Lowe’s has agreed to a settle a class-action lawsuit over its 401(k) plan, which allegedly made an inappropriate investment of $1 billion in the Hewitt Growth Fund.
A plan participant sued the company on behalf of the class in 2018, alleging that Lowe’s and the plan’s investment consultant, Aon Hewitt Investment Consulting, violated their fiduciary duties in connection with that fund's inclusion on the plan menu.
Details of the settlement, the notice of which was submitted last Thursday, were not available and will be made public when a final agreement is submitted to the court for approval. The settlement does not include Aon Hewitt; those claims are slated for trial on June 28, an attorney for the plaintiffs confirmed.
In 2015, Lowe’s placed three Hewitt funds on its menu, including the Growth Fund, according to the 2018 complaint.
“It was extraordinarily irresponsible for defendants to make such a large gamble on the Hewitt Growth Fund,” as that investment option had less than two years of performance history at the time, the plaintiff noted. Further, the fund had cumulative negative returns of -0.67% between the fourth quarter of 2013 and the third quarter of 2015, by the time it was added to the plan, according to the complaint. Meanwhile, “the eight funds it replaced had a weighted average return of 7.30%.”

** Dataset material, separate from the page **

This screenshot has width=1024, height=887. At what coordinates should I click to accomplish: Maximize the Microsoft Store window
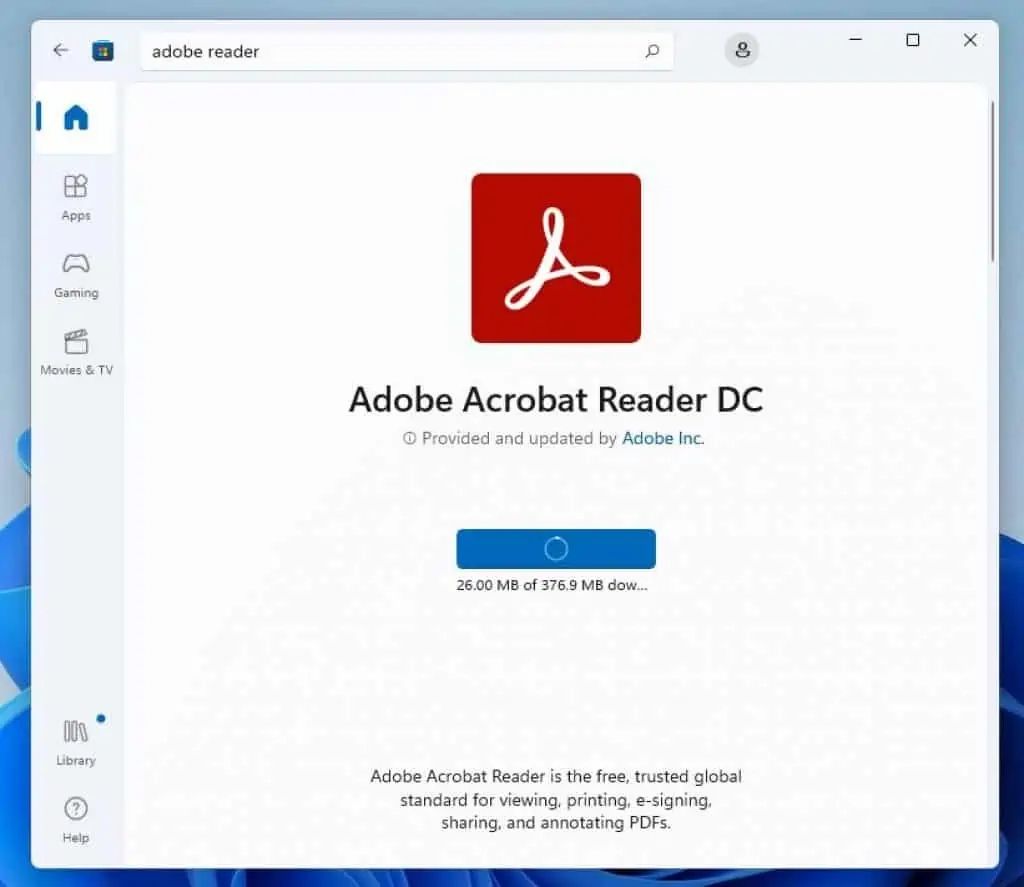tap(913, 40)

The Lowe’s plan represented about $6.6 billion in assets among roughly 272,000 participants as of 2019, according to data from the Department of Labor.
The judge presiding over the case denied motions for summary judgment for both the plaintiff and defendants in February.
The case is filed in U.S. District Court for the Western District of North Carolina. Law firms Tharrington Smith and Nichols Kaster represent the plaintiff and class.
A plaintiff filed a class action case Wednesday against the University of Tampa, alleging that the school breached its fiduciary duty of prudence by not negotiating better record-keeping terms with TIAA.
Because the agreement with TIAA did not including a cap on revenue-sharing payments it received from mutual funds and annuity contracts on the plan menu, the record keeper’s compensation led to “fees [that] are more than 10 times what they should be,” according to the complaint. Participants paid an estimated $3 million in administrative fees over the past six years. The plan represented $160 million in assets among 1,400 participants as of 2019, according to the plaintiff.
TIAA is not named as a party in the case.
The lawsuit is similar to many others that have been brought against colleges and universities, some of which have led to seven- or eight-figure settlements, the plaintiff noted. For example, a case against the Massachusetts Institute of Technology settled for more than $18 million, while one against Emory University settled for $17 million and another against Vanderbilt University ended with a $14.5 million settlement, the complaint stated.
The University of Tampa plan changed its record-keeping arrangement with TIAA last year to one “that actually identified exactly what the plan and its participants were being charged.”
A spokesperson for the university said it had no comment on the lawsuit.
The case was filed in U.S. District Court for the Middle District of Florida Tampa Division.
Law firms Wenzel Fenton Cabassa and McKay Law represent the plaintiff and proposed class.